**Textauszug**
▼

Buchkritik: „Und Vorhang auf, hallo!“, Barrie Kosky (Zweite Besprechung)

„Mein Urgroßvater war im Förderkreis der Budapester Staatsoper und hatte eine eigene Familienloge.“ Sage keiner, dass familiäre Prägungen – selbst die aus der vorvorletzten Generation – nicht für den eigenen Lebensweg entscheidend wären. Wer in Australien aufwächst, kann durchaus noch elementare Erfahrungen aus dem alten Vorkriegseuropa mitbekommen. So wird dem Erzähler, der sein (Lebens-)buch nicht schrieb, sondern erzählte (und in der Erzählung steckt jede Menge Leben), zur Bühnen- und Musik-Kunst.

Als Barrie Kosky seine kongeniale Bayreuther „Meistersinger“-Inszenierung vorlegte, verschränkten sich Kunst und Leben auf eine Weise, die im Werk des Regisseurs so sonst nicht vorkommt. Der „Dichterkomponist“ Richard Wagner wurde ihm da zu dessen Figur, dem Dichterkomponisten Sachs, auch zu Stolzing, David und all den anderen kleineren Wagners. Auch davon und wie er dazu kam, erzählt nun seine Autobiographie, der das Bild vom Theater, verstanden als gelebtes Leben, schon im Titel eingeschrieben ist. Wer in den 70er, 80er Jahren aufwuchs, kann den Titelsong der Muppets mitsingen: „Jetzt tanzen alle Puppen…“ Das Leben als Theater ist schon dort eine gute Metapher, wo Kosky, der es gern farbig, bewegt, bunt und körperlich mag, über seine Herkunftsfamilie nachdenkt: zumal über seine geliebte Großmutter Magda. Das Buch sei schon deshalb jedem Opernfeind empfohlen, der glaubt, dass die Gattung Oper und das Leben nichts miteinander zu tun hätten. Wenn Kosky feststellt, dass die beiden Lieblingswerke seiner ungarischen Großmutter zum einen „Gräfin Mariza“, zum anderen „Herzog Blaubarts Burg“ waren, findet er dafür auch die rechte psychologische Erklärung. Er zeigt, ohne es ausdrücklich sagen zu müssen, dass es durchaus kein Zufall ist, wenn der eine Opernfreund dieses Stück und der andere jenes Werk besonders schätzt. Er verschränkt sein Leben und seine Initiation in die Welten der Künste derart mit seiner Interpretation der Werke, dass man mit der Autobiographie nicht allein ein Buch für Kosky-Afficionados, auch ein Lehrbuch für angehende und weiter entwickelte Opernliebhaber in die Hand bekommt.

▲

**Auflistung**
▼

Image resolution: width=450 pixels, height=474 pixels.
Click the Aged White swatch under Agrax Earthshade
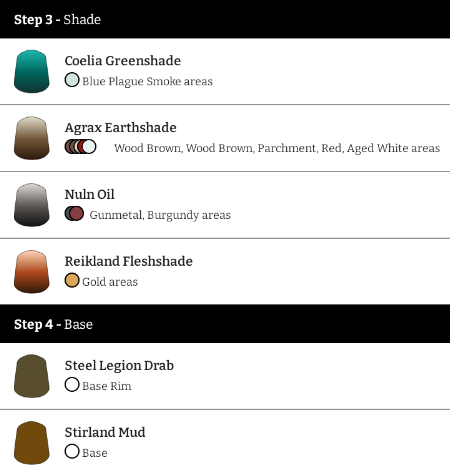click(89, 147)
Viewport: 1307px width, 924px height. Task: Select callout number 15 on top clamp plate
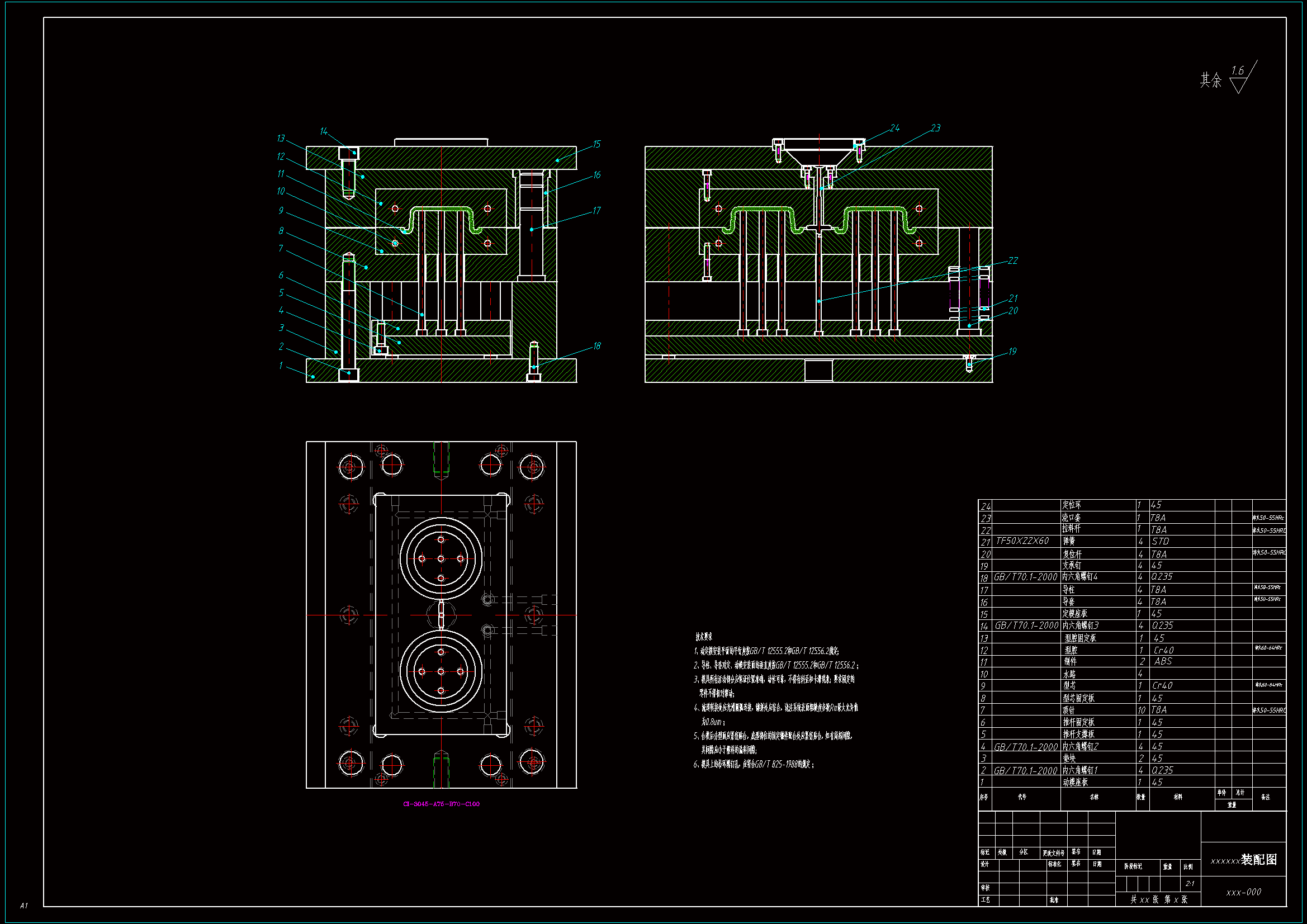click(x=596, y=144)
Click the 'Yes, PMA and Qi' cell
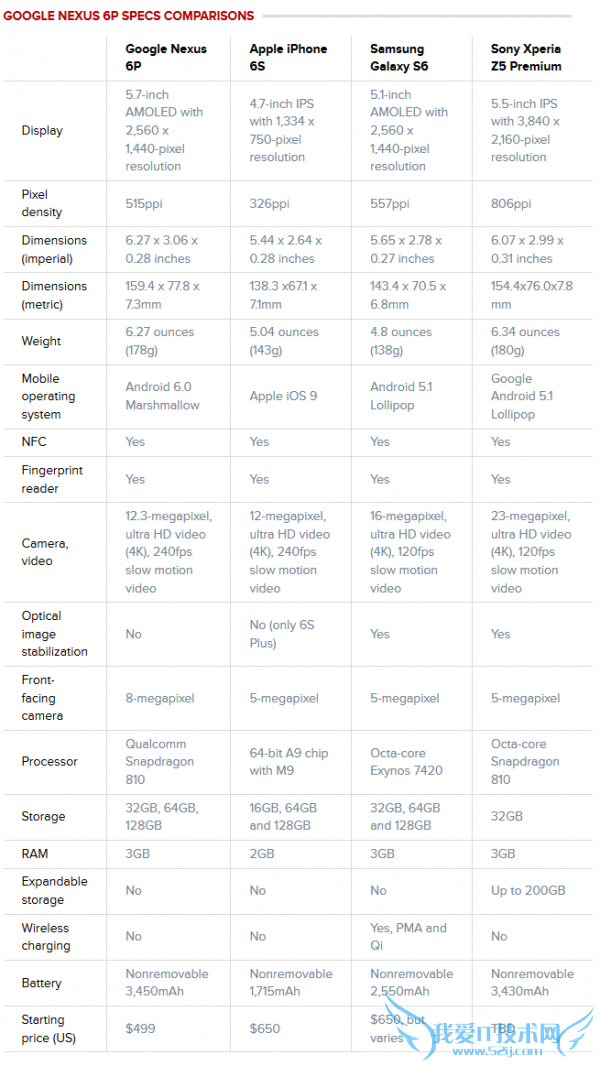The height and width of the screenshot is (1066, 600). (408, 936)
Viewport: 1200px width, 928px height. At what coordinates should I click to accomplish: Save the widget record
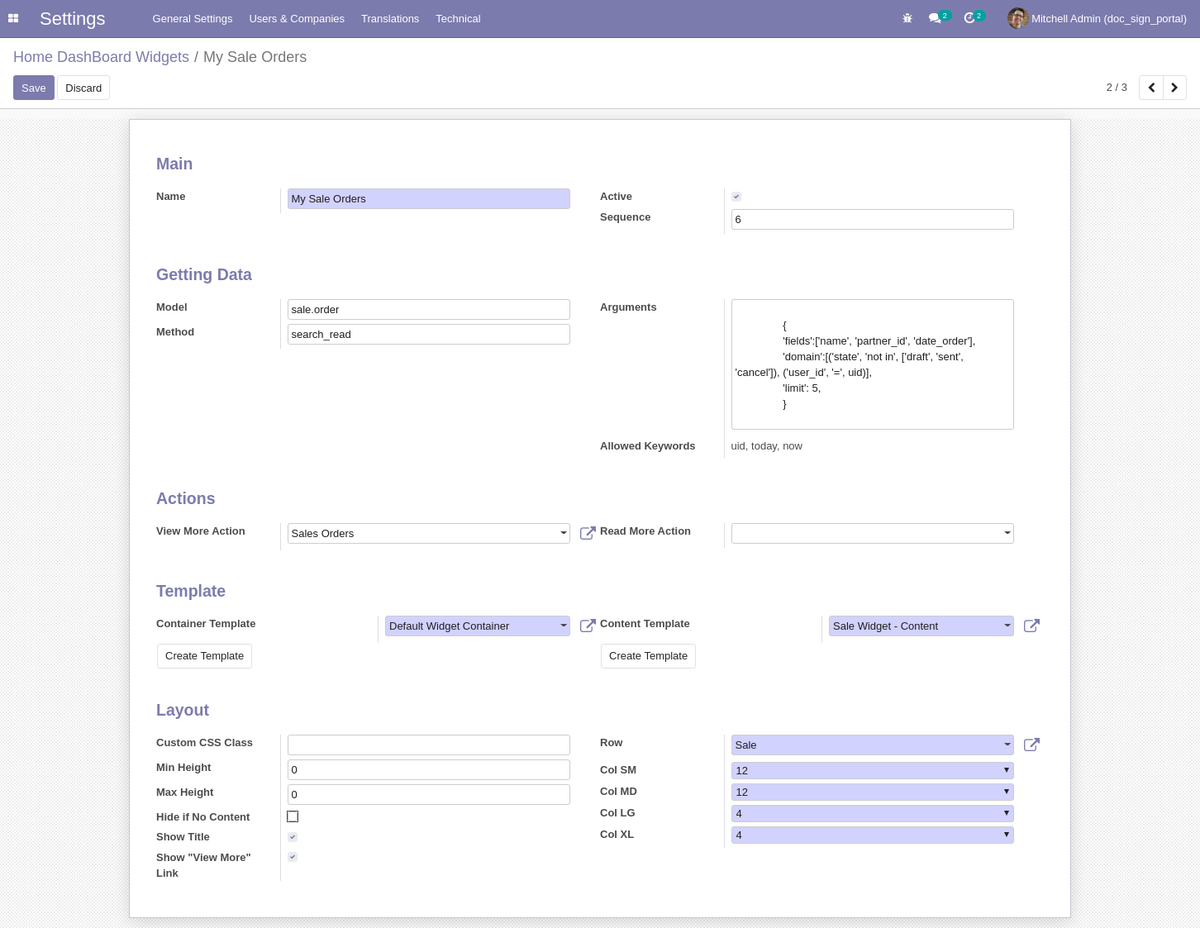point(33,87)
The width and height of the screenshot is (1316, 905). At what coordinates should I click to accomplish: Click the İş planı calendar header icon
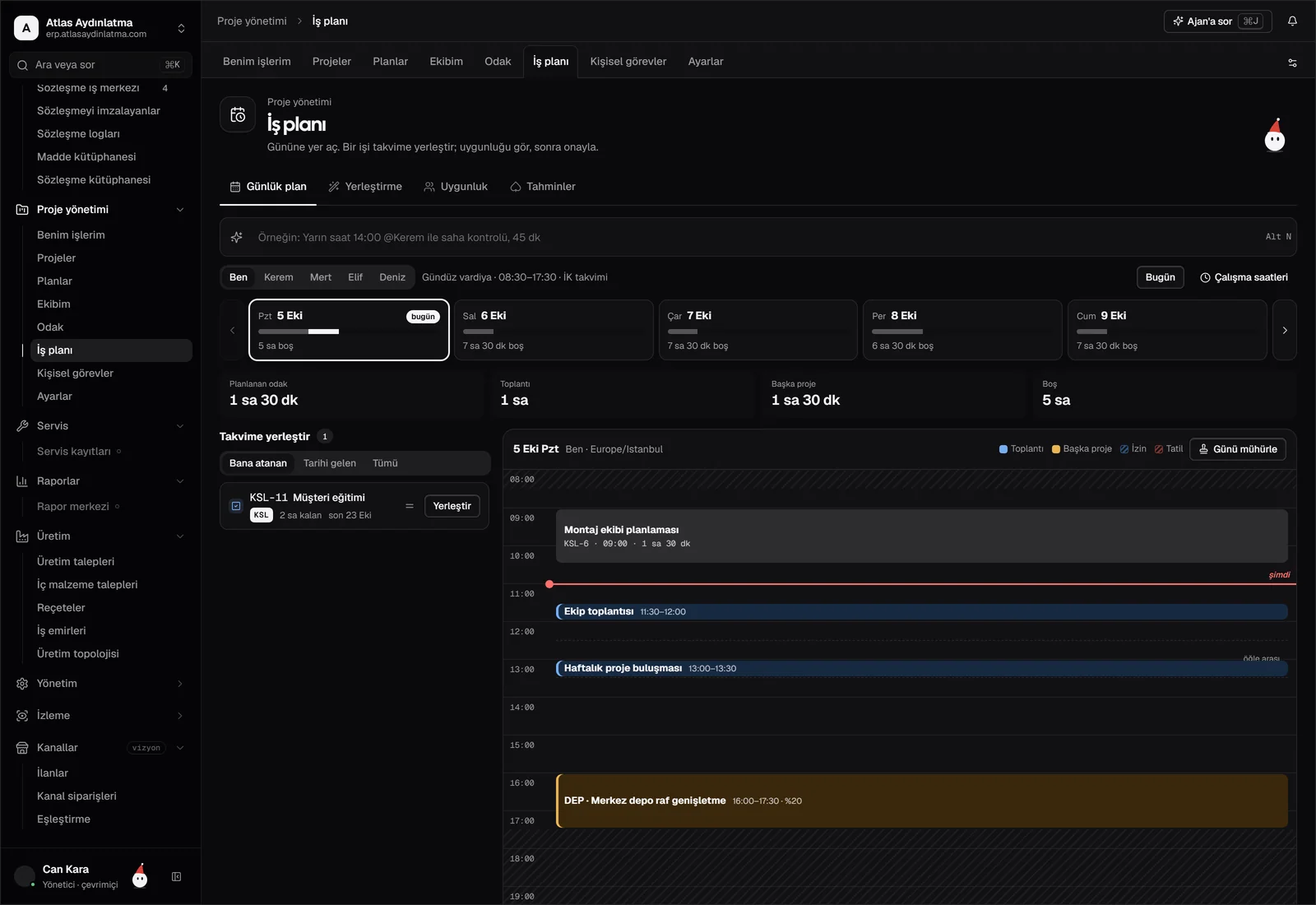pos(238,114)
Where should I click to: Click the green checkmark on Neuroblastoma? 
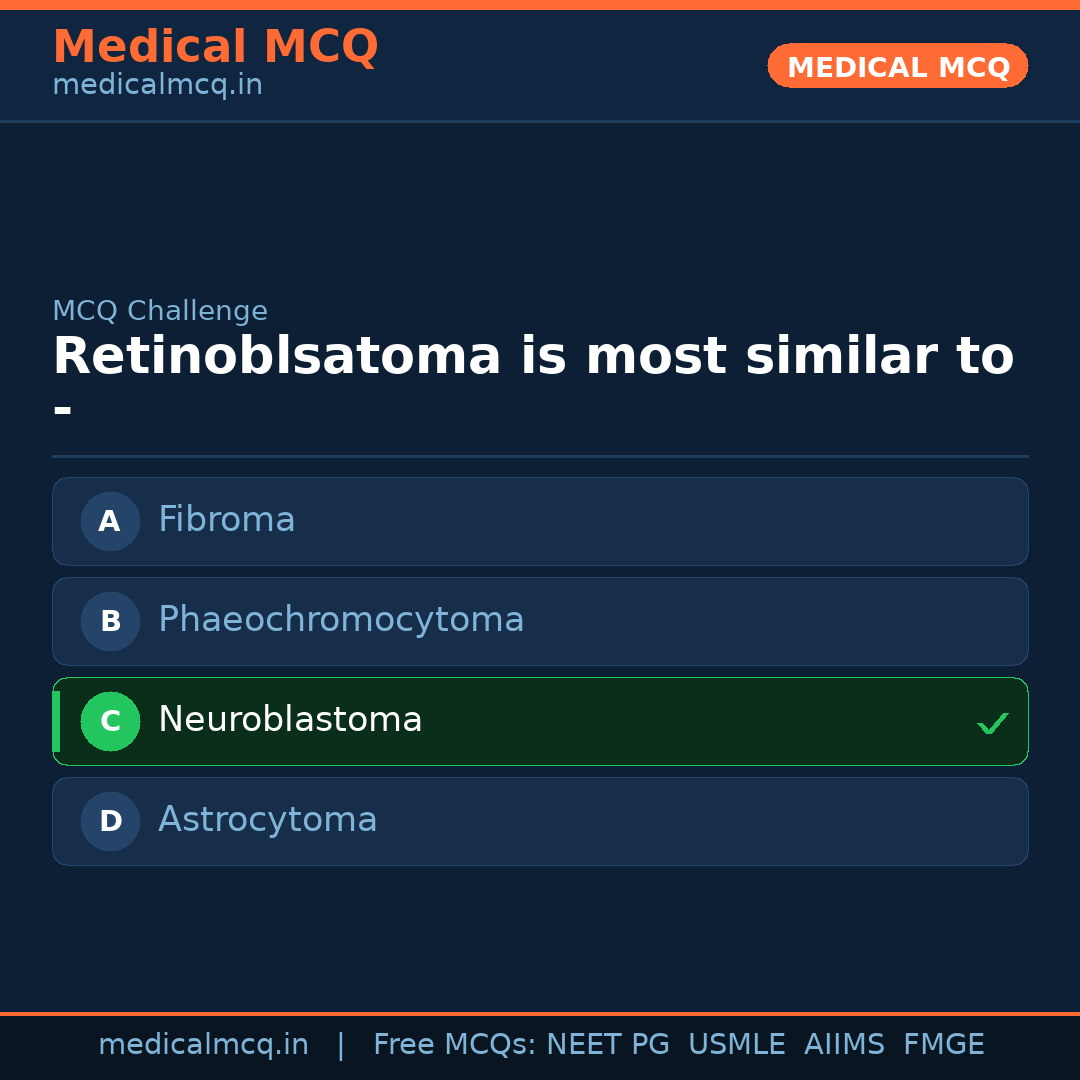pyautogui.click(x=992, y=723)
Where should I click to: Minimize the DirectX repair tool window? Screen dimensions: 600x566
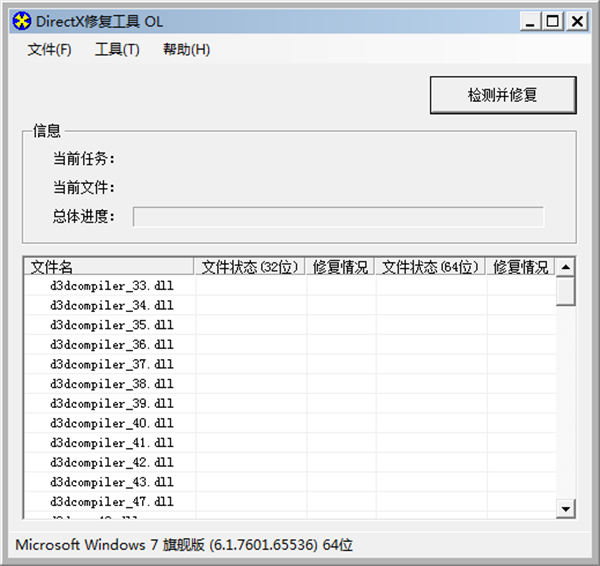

▲

**Aufgabenstellung**
Ersetze in der Buchkritik „Australien“ durch „Neuseeland“ und gib dabei alles von „Buchkritik: „Und Vorhang“ bis hinunter zu „Bühnen- und Musik-Kunst.“ wieder.

**Antwort zur Aufgabe**
Buchkritik: „Und Vorhang auf, hallo!“, Barrie Kosky (Zweite Besprechung)

„Mein Urgroßvater war im Förderkreis der Budapester Staatsoper und hatte eine eigene Familienloge.“ Sage keiner, dass familiäre Prägungen – selbst die aus der vorvorletzten Generation – nicht für den eigenen Lebensweg entscheidend wären. Wer in Neuseeland aufwächst, kann durchaus noch elementare Erfahrungen aus dem alten Vorkriegseuropa mitbekommen. So wird dem Erzähler, der sein (Lebens-)buch nicht schrieb, sondern erzählte (und in der Erzählung steckt jede Menge Leben), zur Bühnen- und Musik-Kunst.